Rencontres de la photographie d’Arles 2010 – Galerie Arena

La Galerie Arena, qui fait partie du programme officiel et se situe en centre ville a retenu un programme cette fois encore un peu élitiste en dépit d’une proposition en apparence simpliste: photographier en marchant (je résume).

Du coup, c’est surtout une photographie conceptuelle qui nous est donnée à voir, ou dit de façon plus brutale, des photos sans intérêt qui ne sont là que pour instancier un « geste artistique ». Ainsi Hamish Fulton montre un panoramique de montagne établi en faisant une boucle (en montagne justement) en 7 jours: c’est un artiste dont la spécialité est, justement, la marche.

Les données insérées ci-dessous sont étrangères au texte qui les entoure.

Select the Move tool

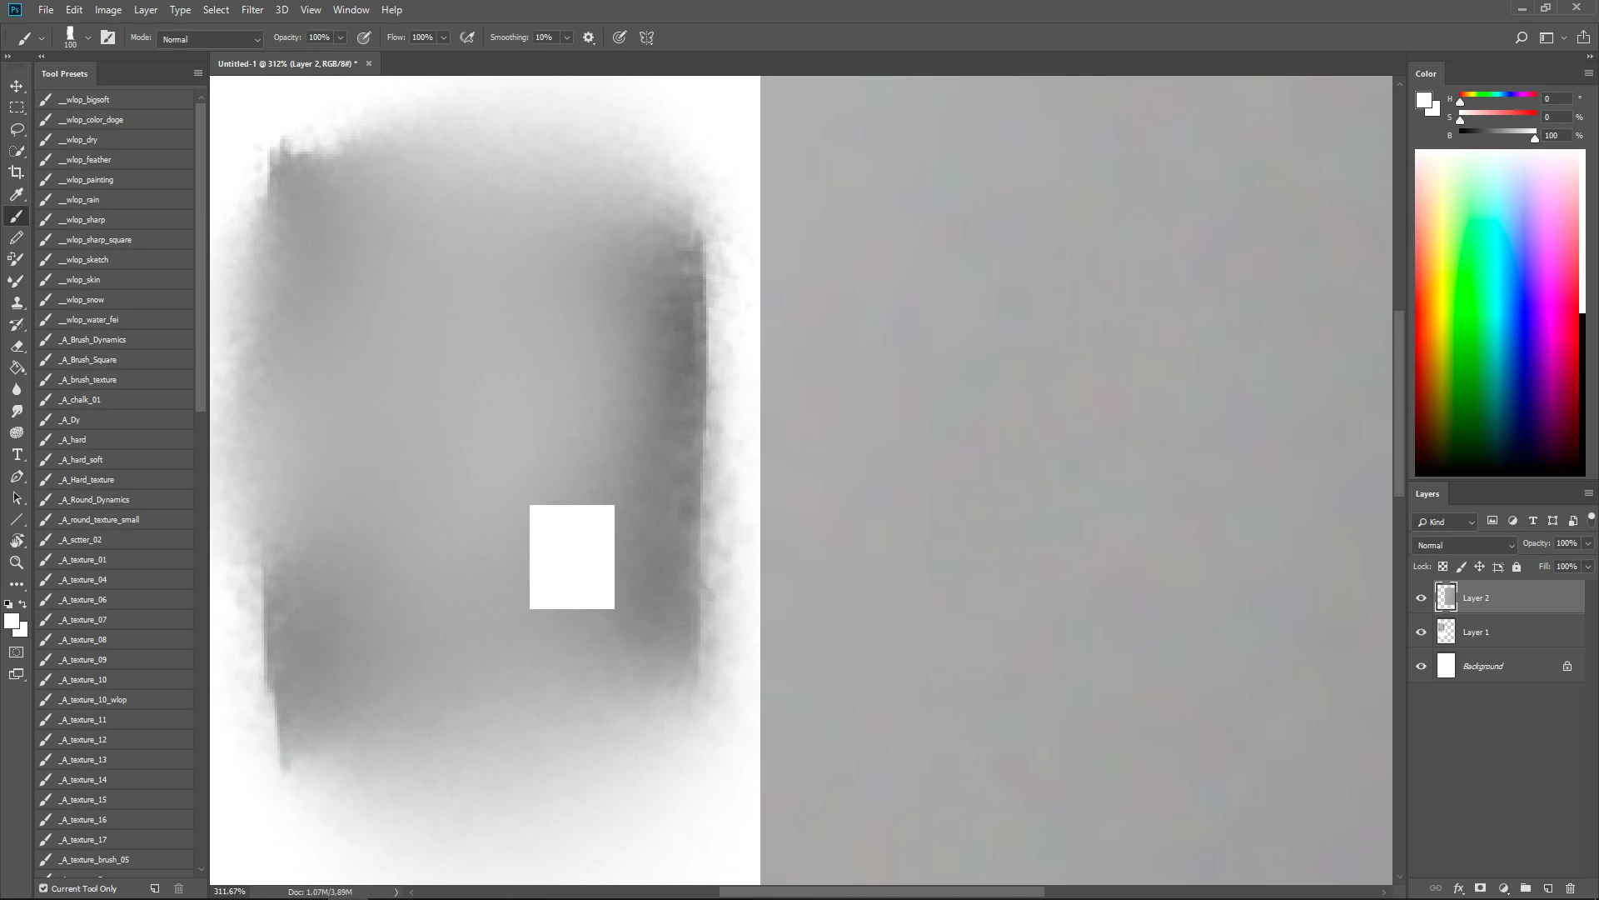pyautogui.click(x=17, y=87)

Blague à part ça me fait penser à un article (Les pensées viennent en marchant in Cerveau et Psycho) que j’ai lu récemment, ici. Il semblerait donc que la photographie vienne en marchant aussi, à moins que ce ne soit l’inverse, ou le contraire.

Vous connaissez Andre Cadère ? Moi non mais désormais je sais que c’est un artiste roumain mort en 1978 fameux pour avoir promené une « barre de bois rond ». Laquelle barre nous voyons sur une photo, accompagnée du dit artiste. Lucien Pelen nous conte, lui en noir et blanc les aventures très aventureuses d’un certain De Pré Bouzié: je n’ai pas bien vu le lien avec la marche, pas plus que la longue suite de photo de nœuds les plus divers réalisée par Marco Godinho.

Ariel Orozco photographie le père et le fils, chacun parti de leur côté en ville, sans consigne, qui finissent par se rencontrer (!). Et je conclus avec le meilleur, celle du gars qui photographie ce qu’il voit en marchant (Gérard Collin-Thiebaut), c’est en effet très fort de photographier des trucs en se déplaçant à pieds, non ?

« Un intellectuel assis… », vous connaissez la suite.